Written instruction 1. In the thread excerpt below on C++ volatile, what reason does James Kanze give for volatile not working with memory-mapped peripherals?
Written instruction 2. Summarize the thread excerpt below on C++ volatile in two sentences.

Excerpted passage.
************

No, that is your interpretation, an overreaching interpretation.
Neither the C or C++ standard mentions "store instruction". The C++
standard talks about "accesses" of "stored values". It never talks
about a processor, assembly, or "store instructions" in the context of
volatile. In fact, the C standard, which the C++ standard incorporates
in large part (both technically and in spirit), specifically says that
volatile accesses and "visible aspects of the abstract machine" are
inherently implementation specific and implementation defined.

And your argument is still irrelevant. (Nearly) all compiler writers
and (nearly?) all compiler implementations disagree with this
interpretation, and what the compilers actually do is all that matters
at the end of the day. volatile has no place as a synchronization
construct in portable code. None.


--
[ See http://www.gotw.ca/resources/clcm.htm for info about ]
[ comp.lang.c++.moderated. First time posters: Do this! ]

From: James Kanze on
On Mar 25, 7:10 pm, George Neuner <gneun...(a)comcast.net> wrote:
> On Thu, 25 Mar 2010 00:20:43 CST, Andy Venikov

[...]
> As you noted, 'volatile' does not guarantee that an OoO CPU will
> execute the stores in program order ...

Arguably, the original intent was that it should. But it
doesn't, and of course, the ordering guarantee only applies to
variables actually declared volatile.

> for that you need to add a write fence between them. However,
> neither 'volatile' nor write fence guarantees that any written
> value will be flushed all the way to memory - depending on
> other factors - cache snooping by another CPU/core, cache
> write back policies and/or delays, the span to the next use of
> the variable, etc. - the value may only reach to some level of
> cache before the variable is referenced again. The value may
> never reach memory at all.

If that's the case, then the fence instruction is seriously
broken. The whole purpose of a fence instruction is to
guarantee that another CPU (with another thread) can see the
changes. (Of course, the other thread also needs a fence.)

> OoO execution and cache behavior are the reasons 'volatile'
> doesn't work as intended for many systems even in
> single-threaded use with memory-mapped peripherals.

The reason volatile doesn't work with memory-mapped peripherals
is because the compilers don't issue the necessary fence or
membar instruction, even if a variable is volatile.

--
James Kanze

--
[ See http://www.gotw.ca/resources/clcm.htm for info about ]
[ comp.lang.c++.moderated. First time posters: Do this! ]

From: James Kanze on
On Mar 25, 6:20 am, Andy Venikov <swojchelo...(a)gmail.com> wrote:
> Joshua Maurice wrote:
> > On Mar 21, 2:32 pm, Andy Venikov <swojchelo...(a)gmail.com> wrote:
> <snip>
> Here's a brief example that I hope will put this issue to rest:

It does, but not in the way you seem to think:-).

> volatile int n;

> n = 5;
> n = 6;

> volatile guarantees (note: no interpretation here, it's just
> what it says) that the compiler will issue two store
> instructions in the correct order (5 then 6).

Since we're splitting hairs, technically, that's not what the
standard says. What the standard says is that the accesses
implied by the assignment statements will occur in the given
order. For some implementation defined meaning of "access".
(I'll also add my usual complaint. In the standard,
"implementation defined" means that is must be documented. I've
yet to find such documentation, however, for any of the
compilers I've used.)

************

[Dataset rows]
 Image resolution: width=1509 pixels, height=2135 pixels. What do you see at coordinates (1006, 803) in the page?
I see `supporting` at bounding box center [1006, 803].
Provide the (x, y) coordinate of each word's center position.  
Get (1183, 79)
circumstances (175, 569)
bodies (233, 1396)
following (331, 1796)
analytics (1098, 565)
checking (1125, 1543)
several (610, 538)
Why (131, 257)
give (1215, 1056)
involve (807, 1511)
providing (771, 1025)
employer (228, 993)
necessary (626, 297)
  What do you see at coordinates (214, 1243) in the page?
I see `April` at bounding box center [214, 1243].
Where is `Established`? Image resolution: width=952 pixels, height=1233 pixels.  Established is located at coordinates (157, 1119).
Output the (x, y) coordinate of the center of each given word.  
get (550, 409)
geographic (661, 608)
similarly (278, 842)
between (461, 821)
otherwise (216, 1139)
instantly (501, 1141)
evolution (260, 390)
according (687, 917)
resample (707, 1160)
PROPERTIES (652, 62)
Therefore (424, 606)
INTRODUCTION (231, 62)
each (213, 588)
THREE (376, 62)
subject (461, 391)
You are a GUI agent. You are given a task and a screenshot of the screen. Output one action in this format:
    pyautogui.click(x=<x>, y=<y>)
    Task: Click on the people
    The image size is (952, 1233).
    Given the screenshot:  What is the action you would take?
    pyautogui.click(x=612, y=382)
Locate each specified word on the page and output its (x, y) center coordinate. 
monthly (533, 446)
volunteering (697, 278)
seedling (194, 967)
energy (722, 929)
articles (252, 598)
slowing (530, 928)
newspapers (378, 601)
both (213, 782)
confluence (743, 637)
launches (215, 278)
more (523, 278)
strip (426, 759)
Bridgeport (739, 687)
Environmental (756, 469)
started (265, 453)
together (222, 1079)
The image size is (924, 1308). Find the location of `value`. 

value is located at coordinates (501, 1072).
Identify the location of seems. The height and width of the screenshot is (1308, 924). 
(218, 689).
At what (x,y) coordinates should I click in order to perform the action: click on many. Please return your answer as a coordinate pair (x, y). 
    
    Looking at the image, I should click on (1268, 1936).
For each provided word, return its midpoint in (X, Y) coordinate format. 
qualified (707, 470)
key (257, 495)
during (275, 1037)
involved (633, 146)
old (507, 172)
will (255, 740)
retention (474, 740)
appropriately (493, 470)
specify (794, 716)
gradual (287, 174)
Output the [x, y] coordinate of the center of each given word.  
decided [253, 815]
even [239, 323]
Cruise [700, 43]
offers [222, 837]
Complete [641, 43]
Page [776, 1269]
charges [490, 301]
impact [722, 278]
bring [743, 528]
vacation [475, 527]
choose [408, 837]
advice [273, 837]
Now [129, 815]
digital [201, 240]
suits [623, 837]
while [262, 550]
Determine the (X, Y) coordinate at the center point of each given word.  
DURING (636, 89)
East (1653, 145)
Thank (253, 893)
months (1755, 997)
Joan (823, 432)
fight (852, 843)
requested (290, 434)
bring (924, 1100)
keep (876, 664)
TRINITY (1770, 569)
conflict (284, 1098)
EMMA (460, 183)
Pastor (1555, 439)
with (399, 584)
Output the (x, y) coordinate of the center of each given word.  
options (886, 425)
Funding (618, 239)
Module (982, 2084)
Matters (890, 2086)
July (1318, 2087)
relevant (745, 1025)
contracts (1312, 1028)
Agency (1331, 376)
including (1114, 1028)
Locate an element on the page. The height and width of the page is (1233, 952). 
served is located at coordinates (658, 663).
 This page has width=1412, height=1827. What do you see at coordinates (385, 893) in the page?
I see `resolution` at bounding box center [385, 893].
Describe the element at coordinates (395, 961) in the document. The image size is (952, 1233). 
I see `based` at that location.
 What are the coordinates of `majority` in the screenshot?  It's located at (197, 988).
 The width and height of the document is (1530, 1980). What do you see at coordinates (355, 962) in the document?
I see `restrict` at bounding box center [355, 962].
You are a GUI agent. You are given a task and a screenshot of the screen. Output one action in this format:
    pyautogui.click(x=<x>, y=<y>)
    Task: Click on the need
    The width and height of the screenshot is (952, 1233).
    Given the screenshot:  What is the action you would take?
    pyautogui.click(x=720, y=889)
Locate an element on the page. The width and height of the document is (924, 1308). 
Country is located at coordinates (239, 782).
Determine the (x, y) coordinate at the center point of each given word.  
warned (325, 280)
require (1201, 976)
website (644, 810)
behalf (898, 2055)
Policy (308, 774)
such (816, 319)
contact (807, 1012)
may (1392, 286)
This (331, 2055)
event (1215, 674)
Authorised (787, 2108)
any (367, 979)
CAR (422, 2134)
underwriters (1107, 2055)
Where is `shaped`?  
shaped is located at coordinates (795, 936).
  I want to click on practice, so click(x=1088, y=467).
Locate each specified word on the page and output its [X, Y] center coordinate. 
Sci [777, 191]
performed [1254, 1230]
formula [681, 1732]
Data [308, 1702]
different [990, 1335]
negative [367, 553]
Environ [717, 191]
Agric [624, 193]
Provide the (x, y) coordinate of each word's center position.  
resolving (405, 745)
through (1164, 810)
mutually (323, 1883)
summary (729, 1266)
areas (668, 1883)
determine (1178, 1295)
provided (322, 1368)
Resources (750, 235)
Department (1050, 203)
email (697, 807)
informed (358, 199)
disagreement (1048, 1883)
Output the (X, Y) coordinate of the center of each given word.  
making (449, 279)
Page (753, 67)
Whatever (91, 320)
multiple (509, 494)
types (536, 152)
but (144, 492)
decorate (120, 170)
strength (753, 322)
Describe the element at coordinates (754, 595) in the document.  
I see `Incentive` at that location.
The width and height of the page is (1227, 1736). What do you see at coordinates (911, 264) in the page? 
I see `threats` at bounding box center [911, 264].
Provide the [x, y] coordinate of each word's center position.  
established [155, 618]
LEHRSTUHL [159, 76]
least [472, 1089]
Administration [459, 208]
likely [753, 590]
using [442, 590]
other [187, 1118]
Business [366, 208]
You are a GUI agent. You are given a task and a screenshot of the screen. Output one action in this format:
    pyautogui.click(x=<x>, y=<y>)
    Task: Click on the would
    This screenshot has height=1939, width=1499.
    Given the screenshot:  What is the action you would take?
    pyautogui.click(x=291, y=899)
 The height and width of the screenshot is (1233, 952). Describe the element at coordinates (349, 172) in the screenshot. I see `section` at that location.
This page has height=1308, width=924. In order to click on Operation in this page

************

Result 1. Compilers don't issue the necessary fence or membar instruction, even when a variable is volatile.

Result 2. The discussion disputes what the C and C++ standards guarantee for volatile: one post notes that neither standard mentions store instructions and that volatile accesses are implementation defined, and it concludes that volatile has no place as a synchronization construct in portable code. James Kanze adds that the standard only requires the accesses to occur in the given order, and that volatile fails with memory-mapped peripherals because compilers don't issue the necessary fence or membar instructions.